Constructed from the efforts of a multiyear, overseas venture analyzing how power, bioaccumulative, and poisonous (PBT) chemical compounds are evaluated and controlled, continual, Bioaccumulative, and poisonous (PBT) chemical compounds: Technical elements, guidelines, and Practices makes a speciality of bettering the approaches that govern PBTs.

Extra resources for A Dictionary of Environmental History

Example text

Shrinkage has been due to reduced inflow, mainly due to abstraction for irrigation. Annual inflow in 1960 was 63–65 km3. 5 km3, 37 Aral Sea though a minimum of 10 km3 is needed to prevent further shrinkage. Major changes in the volume of the sea are not new: former shorelines show that it has risen and fallen throughout the Holocene, with a range of at least 20 m and possibly over 40 m due to variations in climate and alterations in the courses of the rivers flowing into it. Within the last 3,000 years human societies have played an increasing role through diverting water for irrigation and other purposes.

1500BC and AD1100 the Tiwanaku developed agriculture and population grew. They developed a distinctive high-yield farming technique based on growing crops on raised mounds surrounded by irrigation water which released heat at night to provide warmth for the crops. Between AD600 and AD800 Tiwanuku developed on an urban scale with a population of up to 30,000 and impressive monumental architecture. Around AD950 there was a significant fall in precipitation around L Titicaca and agriculture seems to have collapsed, leaving a vacuum which was eventually to be filled by the Incas.

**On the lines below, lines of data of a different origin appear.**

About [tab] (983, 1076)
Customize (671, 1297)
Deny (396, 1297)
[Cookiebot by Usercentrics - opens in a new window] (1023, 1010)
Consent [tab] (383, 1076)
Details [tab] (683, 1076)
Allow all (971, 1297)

The livestock of the LBK people were probably often stall-fed due to a lack of open grazing. The LBK culture adapted agriculture to a very different climate from that of the Near E. Cultivation involved emmer and einkorn wheat with legumes and some barley. Fields were probably small with perhaps 10–30 ha for a community with a population of 20–60. Livestock rearing focused on cattle with some sheep and goats. New strains of cereals were developed to cope with moister conditions. They had a preference for particular habitats with well-drained, easilycultivated soils developed on deposits of windblown loess which had accumulated at the end of the ice age.